I will not say that I am utterly without bias. I know that, due to my upbringing and the context in which that upbringing occurred, I have some chauvinist tendencies, though they manifest more in terms of what I must do than in what I expect to be done (my beloved wife tells me so, and I am not about to believe that she lies to me, which is, perhaps, a chauvinist attitude). But I do work to oppose those tendencies as they apply to other people. I oppose the overly simple virgin/whore dichotomy that pervades traditional Western thought (for one, there is a third category even in that thought-scheme, that of the chaste wife). I do very much believe in the evaluation of people's fitness by their performance--period. I also believe that women should have just as much opportunity for advancement, though I was taught by my dear, sainted mother, herself an honorably-discharged veteran of the United States Navy, that equal opportunity ought also to entail equal obligation.

I also oppose the relabeling of "history" as "herstory." I understand the word-play at work, but, like any such device, overuse makes an annoyance--and "herstory" gets overused. Just because there is a coincidence of a particulate "his" in the word does not mean that the word corresponds to one of the few remaining indicators of grammatical gender in modern English. Nor is it necessarily true that grammatical gender corresponds to physical gender in those languages which still display it (interestingly, the German for "maiden," Mädchen, is a neuter noun, rather than the feminine that a full association of grammatical with physical gender would expect).

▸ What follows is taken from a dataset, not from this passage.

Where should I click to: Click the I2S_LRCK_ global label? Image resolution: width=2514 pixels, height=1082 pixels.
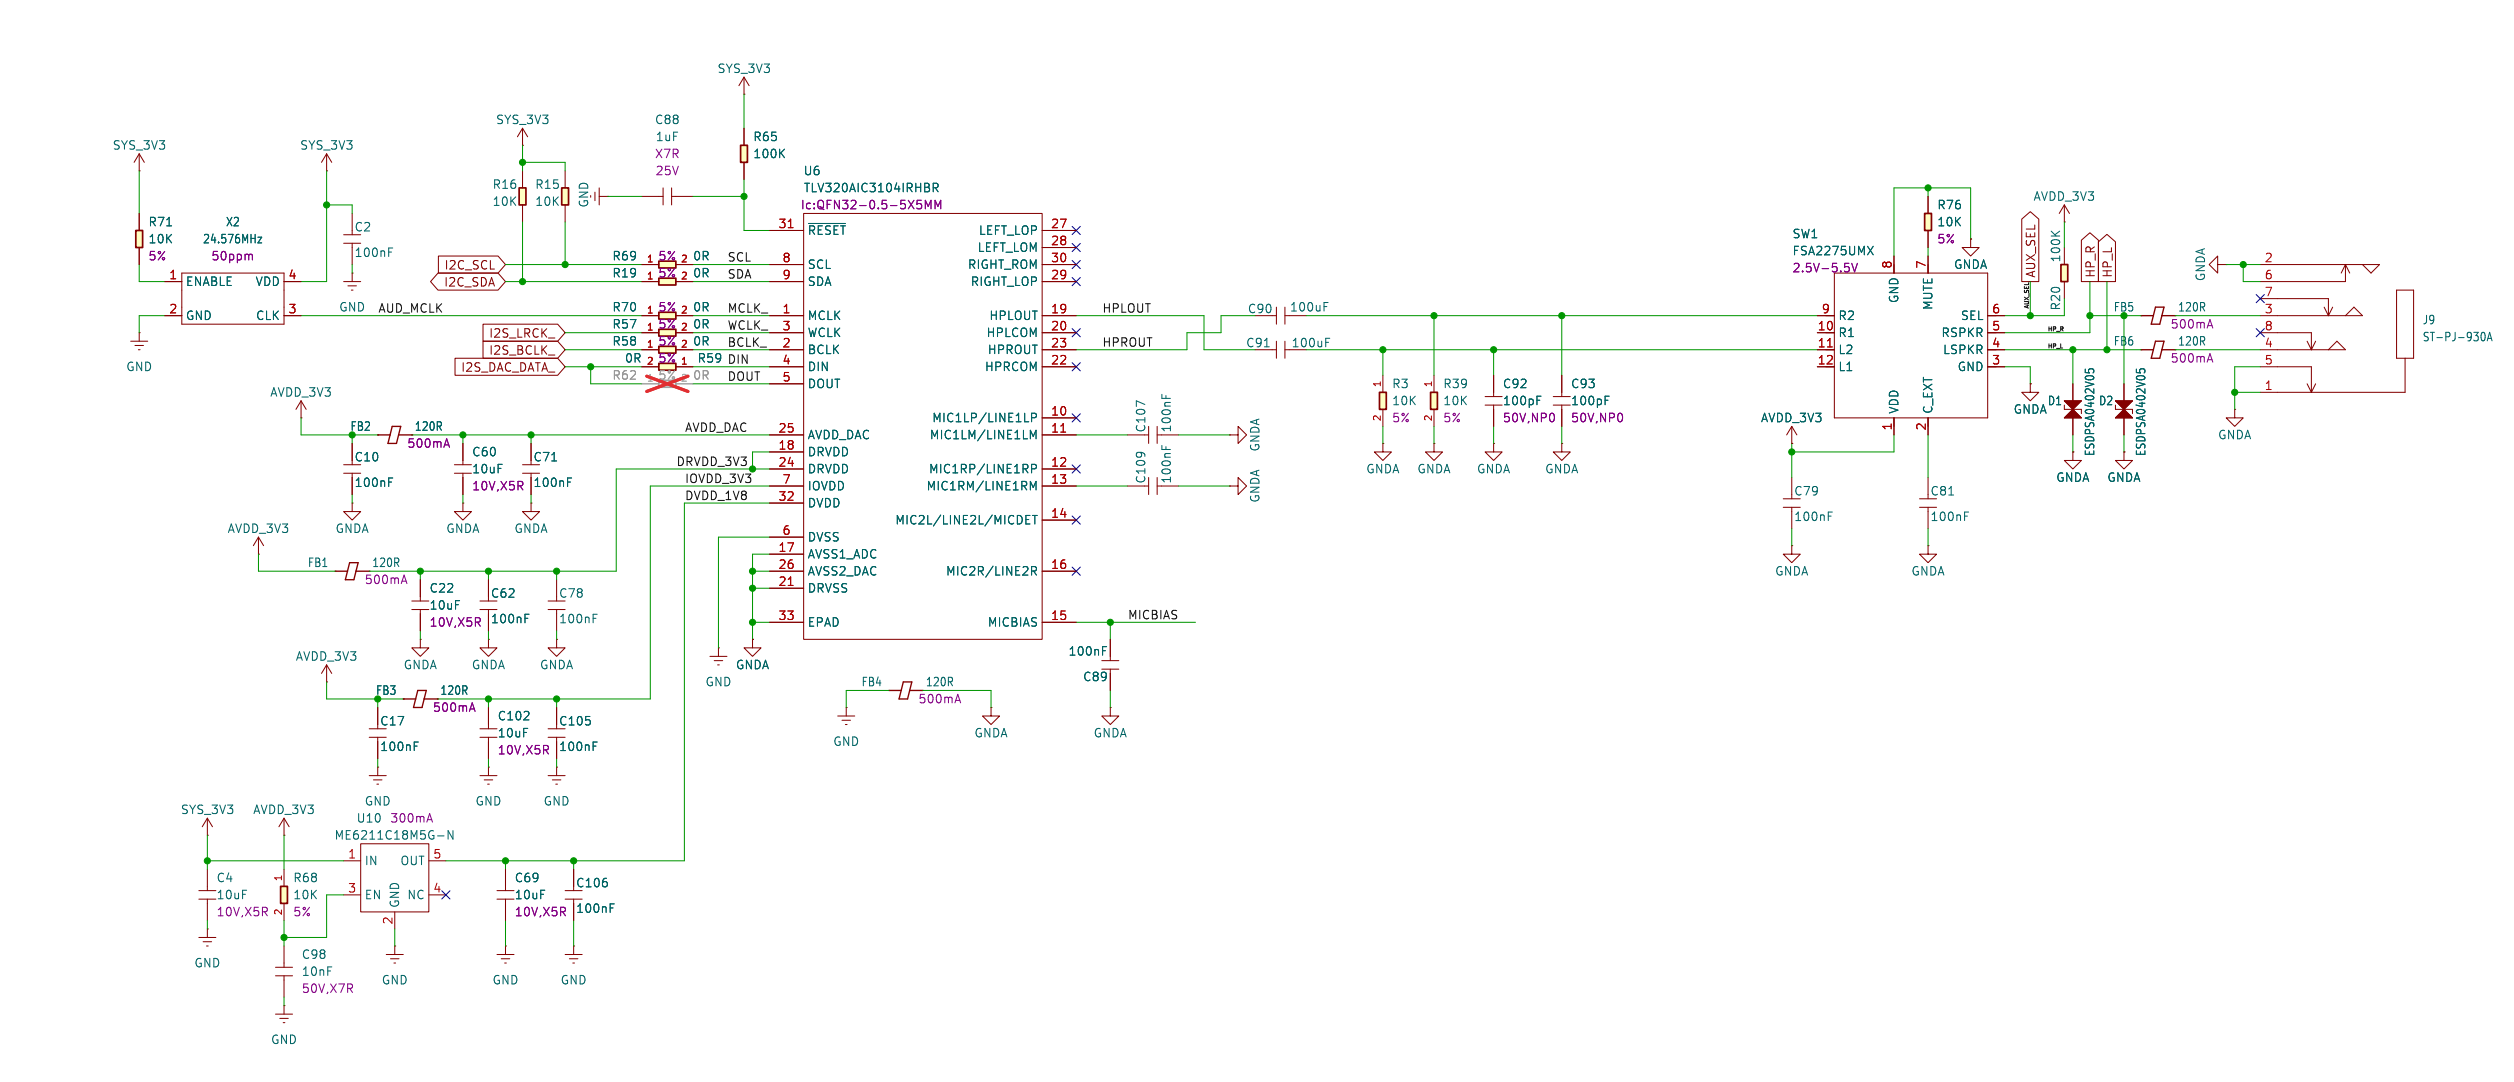point(521,333)
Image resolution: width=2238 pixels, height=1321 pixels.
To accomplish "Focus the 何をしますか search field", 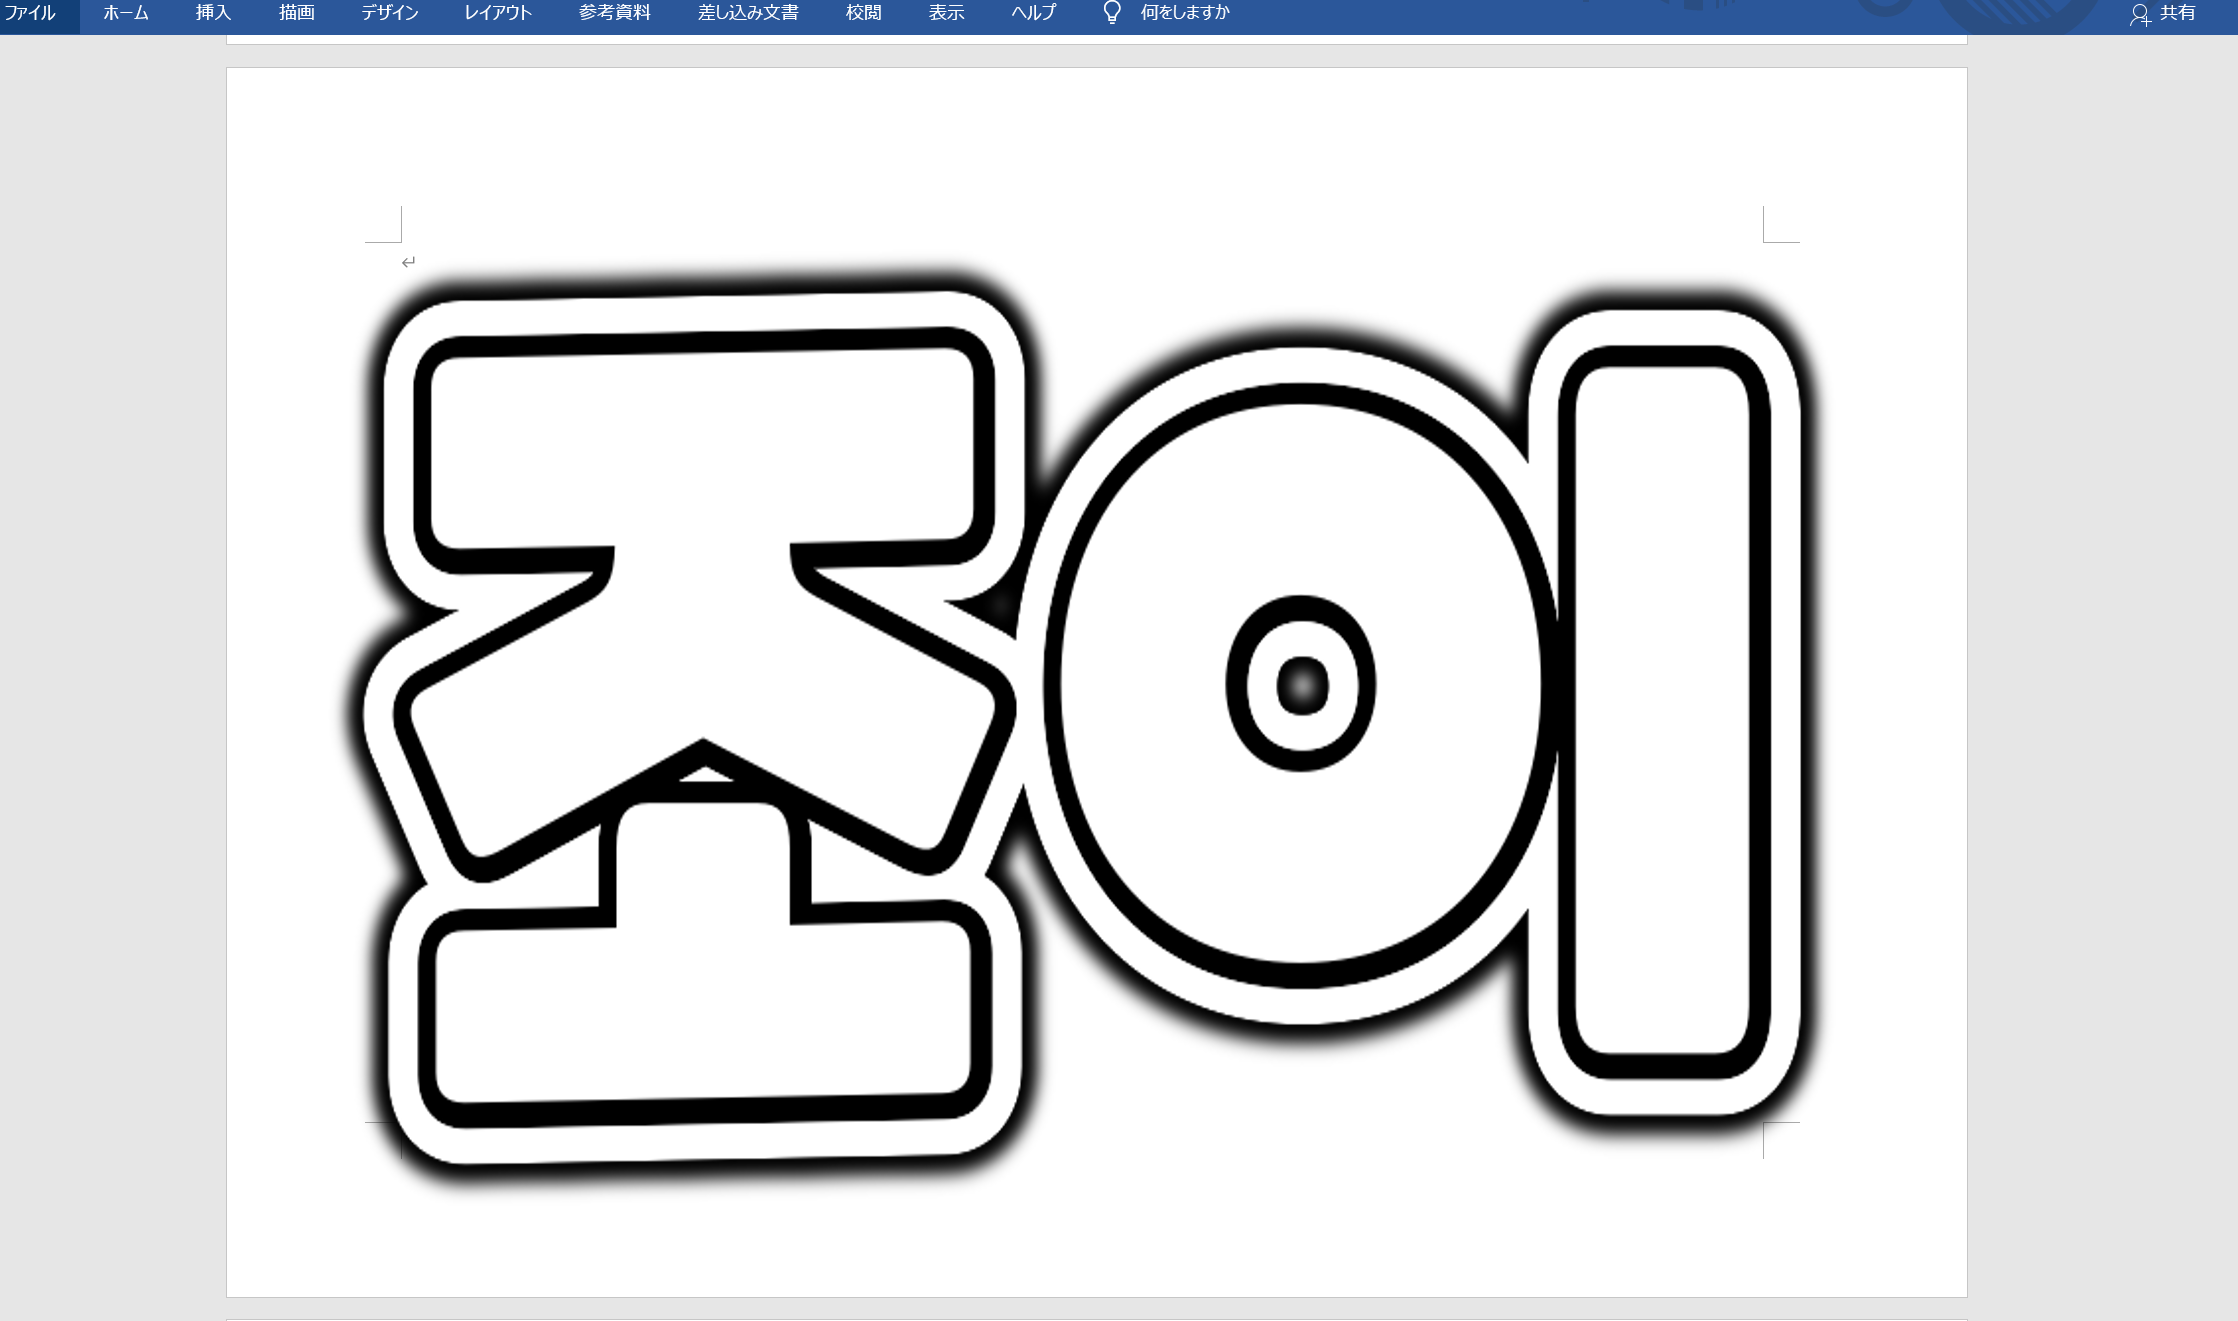I will (x=1185, y=13).
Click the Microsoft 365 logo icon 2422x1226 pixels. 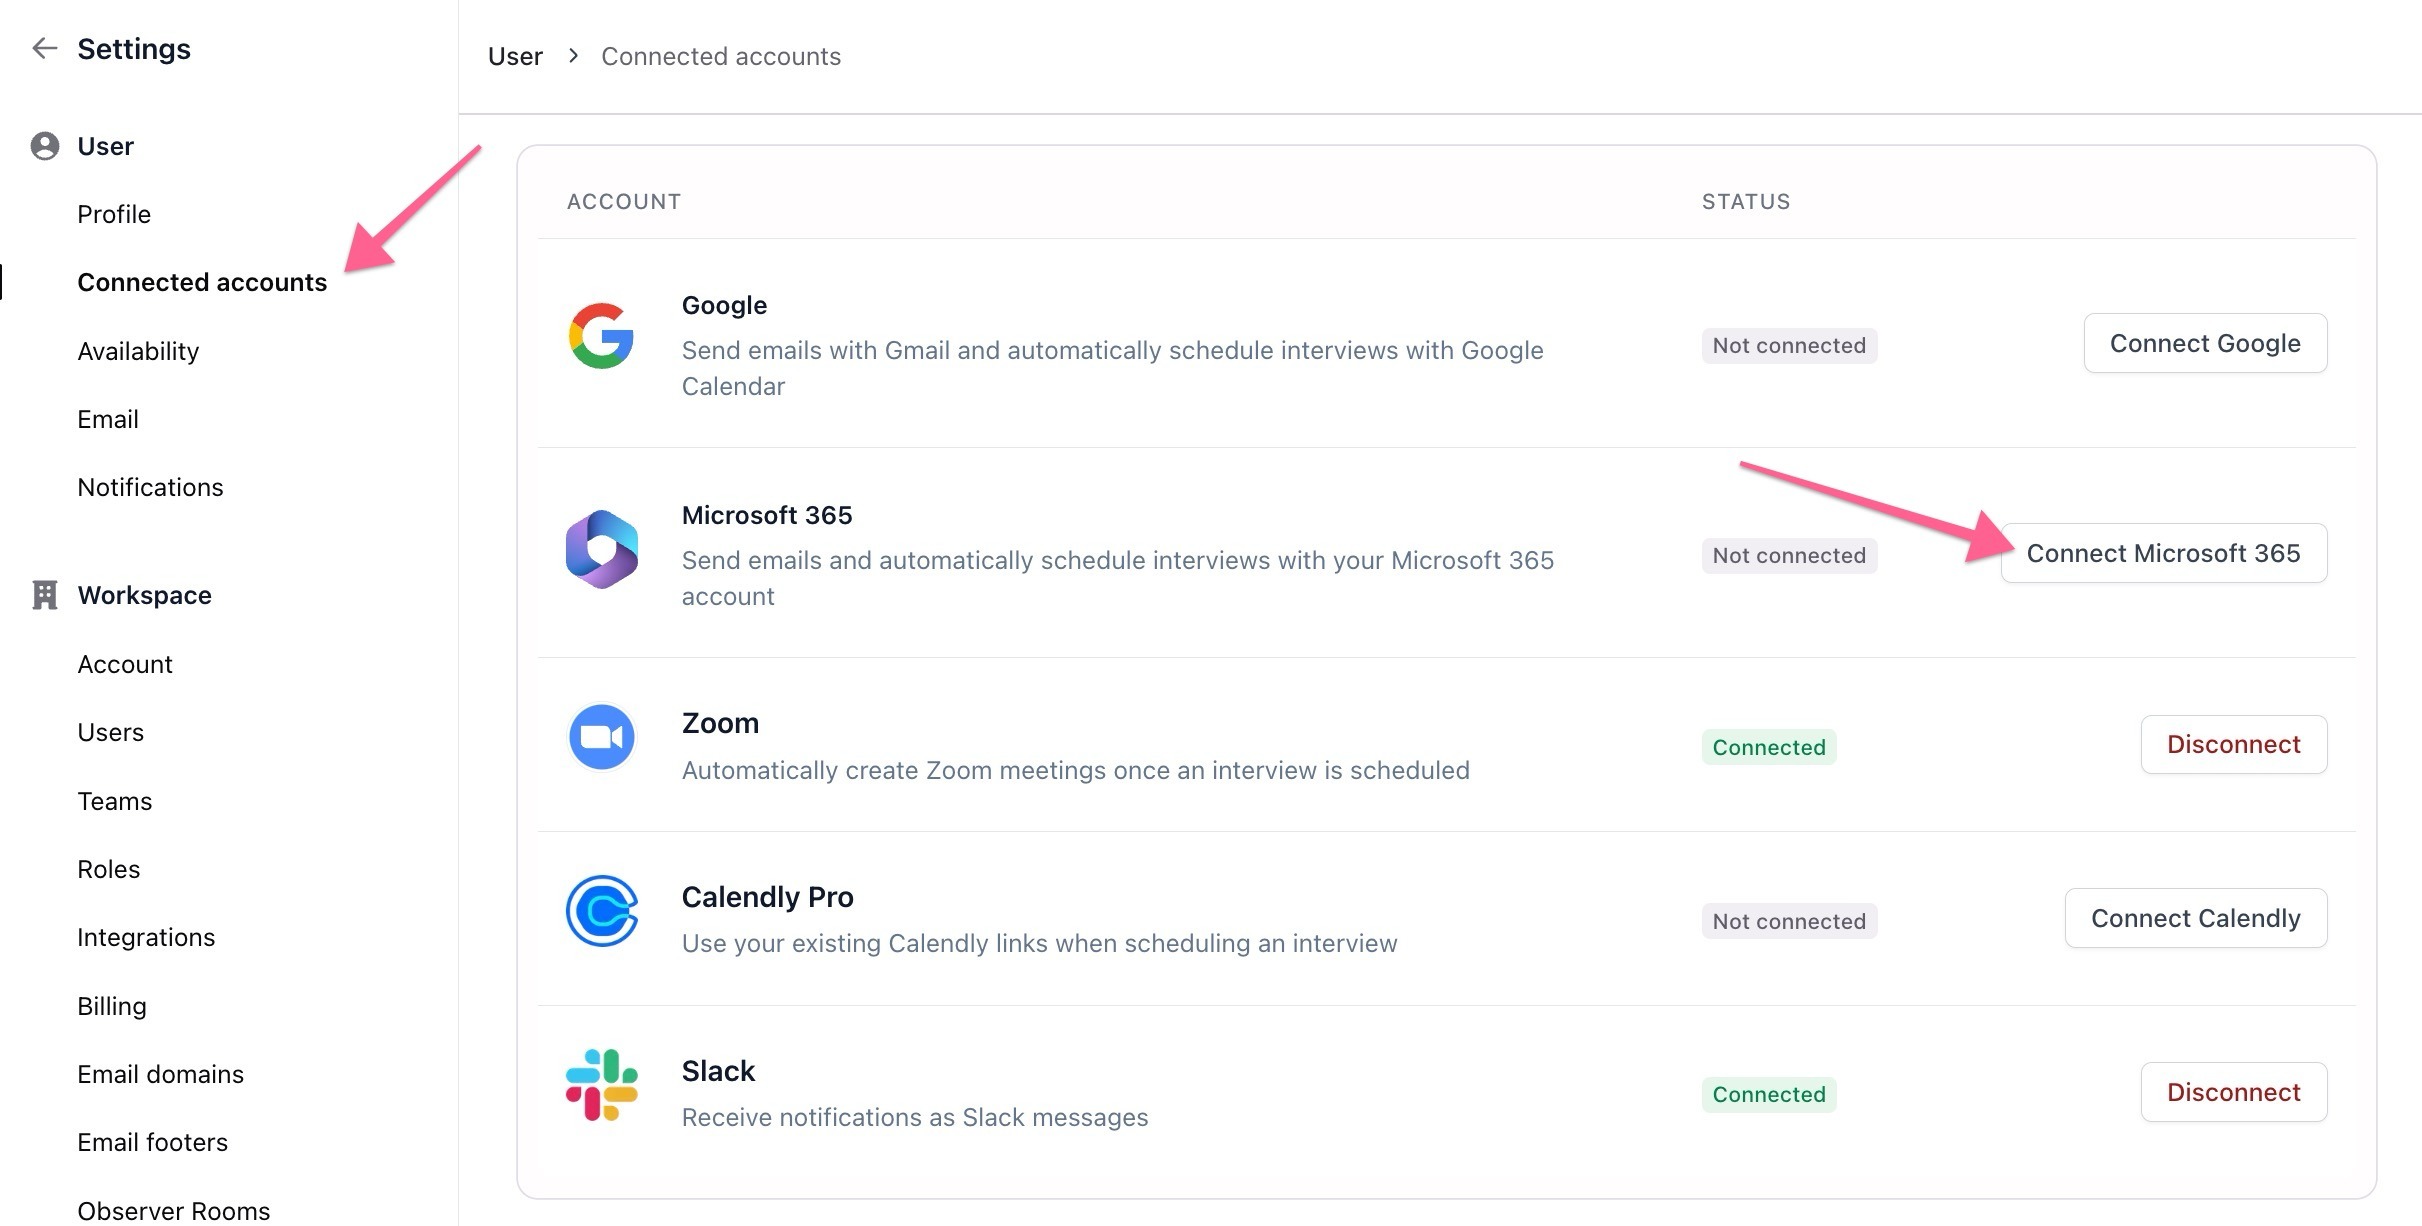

Find a new joke, folks. And work towards a true equality, in which genital equipment or lack thereof has no bearing on rights or responsibilities and the demonstrated ability to do what needs doing is paramount.

Wednesday, March 2, 2011

20110302.1146

Happy Texas Independence Day, y'all!

175 years ago today, the Republic of Texas declared its independence from Mexico. A brief war followed, ending in the recognition of independence by Mexico, and for nine years afterward, Texas stood as a separate nation in the midst of the continent. Much of the attitude attendant upon that defiant stance remains in Texas even today, contributing to the unique character of the state.

As a Texan--and I am one, despite being born in Louisiana and having moved to New York--I honor the underlying idea of independence and throwing off a tyranny. As a thinking person, however, I lament both the hypocrisies attendant upon Texan independence (the Anglo settlers were the invaders, really, and they turned against their Hispanic fellow-Texans in short order) and the stupidity that lingers as a result of the idea.

Evidence of that stupidity comes in the repeated calls for a new secession by Texas. The state receives quite a bit of money from the United States, after all; aside from such things as, say, highway funding (how else does a state with no personal income tax pay for the very, very nice roads in it?), there are an awful lot of military bases in the state, whose service personnel spend a damned lot of money (and who would have to turn their many large guns upon the state in the event of secession).

It may happen that Texas will, in time, re-emerge as an independent nation. I am not an oracle, that I know what the future holds. But for now, and as far ahead as it is given me to see, Texas needs to remain part of the United States. And, frankly, the United States needs Texas just as much, despite the stupidity coming out of it at present.

It's not like the nation is particularly intelligent at the moment, itself.